The internet of things is beginning to take shape. From our smart fridges and thermostats to our virtual assistants and the tiny, glinting cameras keeping watch over our doorstop, the fabric of our homes and vehicles is being interwoven with AI-powered sensors. Unfortunately, though, their reliability is contingent on the strength of one thread: the connection between the sensor and the cloud.
After all, such IoT products lack the on-device memory to accomplish much on their own. Often little more than a sensor and a microprocessing unit (MCU) equipped with a smidgeon of memory, these devices typically outsource most of their processing to cloud facilities. As a result, data has to be transmitted between IoT devices and dedicated server racks, draining power and performance while pooling customer information in costly, distant data centres vulnerable to hacking, outages and other minor disasters.
TinyML: AI in miniature
Researchers like Song Han, meanwhile, have taken a different approach. Together with a dedicated team at his lab at the Massachusetts Institute of Technology (MIT), Han has devoted his career to boosting the efficiency of MCUs with the goal of severing the connection between IoT sensors and their cloud motherships altogether. By placing deep learning algorithms in the devices themselves, he explains, “we can preserve privacy, reduce cost, reduce latency, and make [the device] more reliable for households.”
So far, this field of miniature AI, known as tinyML, has yet to take off. “The key difficulty is memory constraint,” says Han. “A GPU easily has 32 GB of memory, and a mobile phone has 4 GB. But a tiny microcontroller has only 256 to 512 kilobytes of readable and writable memory. This is four orders of magnitude smaller.”
That makes it all the more difficult for highly complex neural networks to perform to their full potential on IoT devices. Han theorised, however, that a new model compression technique might increase their efficiency on MCUs. First though, he had to understand how each layer of the neural network was using the device’s finite memory – in this case, a camera designed to detect the presence of a person before it started recording. “We found the distribution was highly imbalanced,” says Han, with most of the memory being “consumed by the first third of the layers.”
These were the layers of the neural network tasked with interpreting the image, which were using an approach Han compares to stuffing a pizza into a small container. To boost efficiency, Han and his colleagues applied a ‘patch-based inference method’ to these layers, which saw the neural network divide the image into quarter segments that could be analysed one at a time. Even so, these squares began to overlap one another, allowing the algorithm to better understand the image but resulting in redundant computation. To reduce this side-effect, Han and his colleagues proposed an additional optimisation method inside the neural network known as ‘receptive field redistribution’ to keep overlapping to a minimum.

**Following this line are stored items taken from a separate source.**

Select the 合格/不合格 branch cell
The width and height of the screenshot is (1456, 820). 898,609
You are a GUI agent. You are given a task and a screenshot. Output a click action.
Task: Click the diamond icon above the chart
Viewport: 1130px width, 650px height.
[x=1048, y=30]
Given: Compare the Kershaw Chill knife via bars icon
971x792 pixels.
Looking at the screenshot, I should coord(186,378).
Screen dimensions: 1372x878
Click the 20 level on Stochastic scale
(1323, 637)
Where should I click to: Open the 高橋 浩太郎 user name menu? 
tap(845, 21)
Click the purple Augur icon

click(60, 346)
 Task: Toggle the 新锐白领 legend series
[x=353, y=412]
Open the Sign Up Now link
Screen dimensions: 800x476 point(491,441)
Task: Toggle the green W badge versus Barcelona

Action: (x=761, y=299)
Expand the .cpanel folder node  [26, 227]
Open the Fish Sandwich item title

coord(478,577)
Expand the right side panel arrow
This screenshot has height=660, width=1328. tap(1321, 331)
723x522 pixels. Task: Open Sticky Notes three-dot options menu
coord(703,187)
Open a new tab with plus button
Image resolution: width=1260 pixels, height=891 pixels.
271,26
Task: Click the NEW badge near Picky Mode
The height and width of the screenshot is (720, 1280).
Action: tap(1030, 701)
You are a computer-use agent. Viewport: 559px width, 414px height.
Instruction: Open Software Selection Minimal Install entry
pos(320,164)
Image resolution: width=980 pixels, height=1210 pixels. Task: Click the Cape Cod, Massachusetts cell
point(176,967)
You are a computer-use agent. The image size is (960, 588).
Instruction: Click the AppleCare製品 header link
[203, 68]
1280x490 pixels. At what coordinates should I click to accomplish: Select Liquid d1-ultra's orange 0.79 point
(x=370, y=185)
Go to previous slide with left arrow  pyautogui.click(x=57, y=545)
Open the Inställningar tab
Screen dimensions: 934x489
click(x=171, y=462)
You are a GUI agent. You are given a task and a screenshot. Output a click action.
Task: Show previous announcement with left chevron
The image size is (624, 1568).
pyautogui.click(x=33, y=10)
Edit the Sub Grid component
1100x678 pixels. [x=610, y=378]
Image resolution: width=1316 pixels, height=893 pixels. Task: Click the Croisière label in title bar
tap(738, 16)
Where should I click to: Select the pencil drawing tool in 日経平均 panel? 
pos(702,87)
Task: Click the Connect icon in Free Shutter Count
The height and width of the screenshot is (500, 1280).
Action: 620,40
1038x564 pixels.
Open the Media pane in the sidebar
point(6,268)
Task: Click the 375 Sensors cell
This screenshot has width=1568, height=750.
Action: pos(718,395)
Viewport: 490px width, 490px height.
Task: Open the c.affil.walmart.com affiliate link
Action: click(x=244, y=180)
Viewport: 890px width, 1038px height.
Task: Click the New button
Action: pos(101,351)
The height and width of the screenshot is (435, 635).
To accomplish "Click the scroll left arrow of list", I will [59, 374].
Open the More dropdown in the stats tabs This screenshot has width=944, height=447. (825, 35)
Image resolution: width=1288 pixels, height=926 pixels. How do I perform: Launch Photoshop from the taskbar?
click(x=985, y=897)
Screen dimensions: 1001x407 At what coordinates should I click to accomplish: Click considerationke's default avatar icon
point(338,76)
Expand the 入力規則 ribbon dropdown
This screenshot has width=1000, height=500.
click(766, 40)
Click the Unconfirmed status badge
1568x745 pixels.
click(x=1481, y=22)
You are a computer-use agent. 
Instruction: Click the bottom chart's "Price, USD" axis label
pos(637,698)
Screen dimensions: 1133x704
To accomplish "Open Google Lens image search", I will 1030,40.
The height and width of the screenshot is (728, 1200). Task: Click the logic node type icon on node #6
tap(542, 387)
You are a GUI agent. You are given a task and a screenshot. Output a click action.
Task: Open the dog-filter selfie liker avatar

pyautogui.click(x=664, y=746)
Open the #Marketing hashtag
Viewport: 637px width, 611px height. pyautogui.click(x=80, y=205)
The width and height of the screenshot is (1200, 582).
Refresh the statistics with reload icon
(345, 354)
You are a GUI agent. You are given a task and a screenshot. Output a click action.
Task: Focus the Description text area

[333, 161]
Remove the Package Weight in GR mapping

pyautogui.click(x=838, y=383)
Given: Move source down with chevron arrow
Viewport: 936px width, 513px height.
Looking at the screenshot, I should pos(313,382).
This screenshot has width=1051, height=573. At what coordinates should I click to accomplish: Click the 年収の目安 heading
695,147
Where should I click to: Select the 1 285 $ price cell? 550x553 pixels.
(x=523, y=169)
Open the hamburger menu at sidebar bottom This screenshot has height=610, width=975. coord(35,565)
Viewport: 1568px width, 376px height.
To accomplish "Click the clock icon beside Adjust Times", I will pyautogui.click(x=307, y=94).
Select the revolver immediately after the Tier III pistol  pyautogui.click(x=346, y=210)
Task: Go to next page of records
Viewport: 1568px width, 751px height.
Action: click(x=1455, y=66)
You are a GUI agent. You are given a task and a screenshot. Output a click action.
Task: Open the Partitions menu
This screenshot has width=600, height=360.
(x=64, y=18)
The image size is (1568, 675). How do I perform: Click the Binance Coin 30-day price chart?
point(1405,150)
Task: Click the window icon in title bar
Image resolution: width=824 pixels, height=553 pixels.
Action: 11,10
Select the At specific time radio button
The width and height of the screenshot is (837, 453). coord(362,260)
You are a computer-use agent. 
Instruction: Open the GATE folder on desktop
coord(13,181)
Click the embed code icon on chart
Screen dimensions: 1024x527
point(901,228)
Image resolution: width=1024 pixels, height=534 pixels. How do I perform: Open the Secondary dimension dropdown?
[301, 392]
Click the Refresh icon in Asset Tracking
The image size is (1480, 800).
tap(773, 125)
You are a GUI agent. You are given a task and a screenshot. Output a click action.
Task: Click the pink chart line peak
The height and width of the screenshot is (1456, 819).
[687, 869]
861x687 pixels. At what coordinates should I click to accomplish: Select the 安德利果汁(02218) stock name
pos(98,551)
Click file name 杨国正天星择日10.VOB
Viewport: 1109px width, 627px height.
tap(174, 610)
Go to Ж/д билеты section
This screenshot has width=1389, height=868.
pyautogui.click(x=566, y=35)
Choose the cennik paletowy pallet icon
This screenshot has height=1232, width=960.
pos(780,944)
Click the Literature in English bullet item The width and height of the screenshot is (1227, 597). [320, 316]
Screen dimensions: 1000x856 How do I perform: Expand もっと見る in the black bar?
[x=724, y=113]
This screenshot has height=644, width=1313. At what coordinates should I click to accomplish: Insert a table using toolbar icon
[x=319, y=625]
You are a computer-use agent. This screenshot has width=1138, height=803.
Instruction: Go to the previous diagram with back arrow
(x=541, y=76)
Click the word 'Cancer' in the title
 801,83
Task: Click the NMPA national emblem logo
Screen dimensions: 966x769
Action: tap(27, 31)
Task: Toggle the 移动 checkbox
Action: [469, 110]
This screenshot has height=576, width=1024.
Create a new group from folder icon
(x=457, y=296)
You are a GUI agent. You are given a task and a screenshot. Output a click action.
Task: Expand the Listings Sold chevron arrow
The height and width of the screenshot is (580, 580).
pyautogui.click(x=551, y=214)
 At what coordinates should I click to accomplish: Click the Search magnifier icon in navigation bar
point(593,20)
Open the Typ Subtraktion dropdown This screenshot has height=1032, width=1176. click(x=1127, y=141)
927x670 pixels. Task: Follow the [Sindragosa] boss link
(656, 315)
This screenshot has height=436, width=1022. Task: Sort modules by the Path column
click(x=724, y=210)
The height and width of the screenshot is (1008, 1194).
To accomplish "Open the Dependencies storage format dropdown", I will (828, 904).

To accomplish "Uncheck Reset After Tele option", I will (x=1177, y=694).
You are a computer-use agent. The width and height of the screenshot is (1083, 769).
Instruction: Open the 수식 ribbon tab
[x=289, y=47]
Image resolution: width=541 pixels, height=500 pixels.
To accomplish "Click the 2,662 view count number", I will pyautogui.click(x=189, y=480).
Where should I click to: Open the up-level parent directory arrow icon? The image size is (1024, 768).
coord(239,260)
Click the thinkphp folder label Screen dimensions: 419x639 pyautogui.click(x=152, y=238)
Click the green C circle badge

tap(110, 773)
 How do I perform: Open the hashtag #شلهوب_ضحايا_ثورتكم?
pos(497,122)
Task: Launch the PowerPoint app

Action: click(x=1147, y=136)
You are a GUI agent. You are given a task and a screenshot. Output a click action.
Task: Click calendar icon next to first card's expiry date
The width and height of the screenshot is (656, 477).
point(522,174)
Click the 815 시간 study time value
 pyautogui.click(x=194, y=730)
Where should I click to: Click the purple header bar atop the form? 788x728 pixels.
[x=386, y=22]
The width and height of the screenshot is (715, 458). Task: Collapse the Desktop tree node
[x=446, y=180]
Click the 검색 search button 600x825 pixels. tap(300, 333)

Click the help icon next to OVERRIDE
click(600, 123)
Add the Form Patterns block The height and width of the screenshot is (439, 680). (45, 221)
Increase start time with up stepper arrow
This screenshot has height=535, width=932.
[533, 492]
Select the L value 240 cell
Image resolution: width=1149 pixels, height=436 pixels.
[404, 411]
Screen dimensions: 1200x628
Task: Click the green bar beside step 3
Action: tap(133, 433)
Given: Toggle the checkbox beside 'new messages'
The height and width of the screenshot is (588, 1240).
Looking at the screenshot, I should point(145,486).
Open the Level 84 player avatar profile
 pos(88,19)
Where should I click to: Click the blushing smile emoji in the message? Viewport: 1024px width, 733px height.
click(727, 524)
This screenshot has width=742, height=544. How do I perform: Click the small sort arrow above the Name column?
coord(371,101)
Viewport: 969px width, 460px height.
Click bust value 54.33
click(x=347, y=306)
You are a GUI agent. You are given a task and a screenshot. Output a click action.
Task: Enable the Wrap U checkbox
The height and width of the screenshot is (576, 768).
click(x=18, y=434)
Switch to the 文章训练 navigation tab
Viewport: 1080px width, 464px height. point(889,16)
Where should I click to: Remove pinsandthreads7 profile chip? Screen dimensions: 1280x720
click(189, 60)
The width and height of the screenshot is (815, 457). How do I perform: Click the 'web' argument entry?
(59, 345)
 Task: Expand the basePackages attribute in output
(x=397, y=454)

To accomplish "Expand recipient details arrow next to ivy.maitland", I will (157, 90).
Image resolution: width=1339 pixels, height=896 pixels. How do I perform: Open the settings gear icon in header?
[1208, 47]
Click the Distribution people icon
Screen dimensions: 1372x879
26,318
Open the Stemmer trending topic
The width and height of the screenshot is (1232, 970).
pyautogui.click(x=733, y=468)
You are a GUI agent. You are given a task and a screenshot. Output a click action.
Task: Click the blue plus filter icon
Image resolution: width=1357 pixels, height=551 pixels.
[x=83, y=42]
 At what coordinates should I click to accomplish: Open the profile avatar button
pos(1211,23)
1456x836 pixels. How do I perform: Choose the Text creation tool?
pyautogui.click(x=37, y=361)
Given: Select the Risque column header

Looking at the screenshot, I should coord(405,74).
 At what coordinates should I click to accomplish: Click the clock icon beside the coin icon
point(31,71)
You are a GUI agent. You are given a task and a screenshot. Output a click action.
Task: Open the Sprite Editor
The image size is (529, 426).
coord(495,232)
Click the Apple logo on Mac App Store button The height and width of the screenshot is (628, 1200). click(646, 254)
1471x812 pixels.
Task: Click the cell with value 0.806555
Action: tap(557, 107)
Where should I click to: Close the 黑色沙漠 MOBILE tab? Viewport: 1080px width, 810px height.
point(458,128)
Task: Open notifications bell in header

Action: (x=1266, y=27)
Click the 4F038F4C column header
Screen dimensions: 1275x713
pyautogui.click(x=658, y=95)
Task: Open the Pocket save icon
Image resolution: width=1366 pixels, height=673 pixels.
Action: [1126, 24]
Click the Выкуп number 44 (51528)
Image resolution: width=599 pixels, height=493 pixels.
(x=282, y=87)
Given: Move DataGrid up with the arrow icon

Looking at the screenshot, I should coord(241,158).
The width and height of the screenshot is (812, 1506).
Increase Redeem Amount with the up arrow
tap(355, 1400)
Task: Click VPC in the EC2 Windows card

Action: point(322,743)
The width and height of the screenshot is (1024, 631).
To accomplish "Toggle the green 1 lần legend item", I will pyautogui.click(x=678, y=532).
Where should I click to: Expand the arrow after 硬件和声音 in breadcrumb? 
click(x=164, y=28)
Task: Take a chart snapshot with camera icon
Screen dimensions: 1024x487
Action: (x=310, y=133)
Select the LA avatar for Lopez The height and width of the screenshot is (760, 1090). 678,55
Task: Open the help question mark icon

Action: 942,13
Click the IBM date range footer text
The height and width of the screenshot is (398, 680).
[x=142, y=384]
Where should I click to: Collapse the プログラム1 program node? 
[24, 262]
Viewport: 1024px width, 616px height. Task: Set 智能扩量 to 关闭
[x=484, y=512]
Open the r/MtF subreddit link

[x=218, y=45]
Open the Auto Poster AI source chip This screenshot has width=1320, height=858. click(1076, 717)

Naming the resulting solution MCUNetV2, the team found that it outperformed comparable model compression and neural architecture search techniques when it came to successfully identifying a person on a video feed. “Google’s mobile networking tool achieved 88.5% accuracy, but it required a RAM of 360KB,” says Han. “Last year, our MCUNetV2 further reduced the memory to 32KB, while still maintaining 90% accuracy,” allowing it to be deployed on lower-end MCUs costing as little as $1.60.
MCUNetV2 also outperforms similar tinyML solutions at object recognition tasks, such as “finding out if a person is wearing a mask or not,” as well as face detection. Additionally, Han sees potential in applying similar solutions to speech recognition tasks. One of Han’s previous methods, MCUNet, achieved notable success in keyword spotting. “We can reduce the latency and make it three to four times faster” using that technique, he says.
Such innovations, the researcher adds, will eventually bring the benefits of edge computing to millions more users and lead to a much wider range of applications for IoT systems. It’s with this goal in mind that Han helped launch OmniML, a start-up aimed at commercialising applications such as MCUNetV2. The firm is already conducting an advanced beta test of the method with a smart home camera company on more than 100,000 of its devices.
It’s also set to make the IoT revolution greener. “Since we greatly reduce the amount of computation in the neural networks by compressing the model,” says Han, they’re “much more efficient than the cloud model.” Overall, that means fewer server racks waiting for a signal from your door camera or thermostat – and less energy expended trying to keep them cool.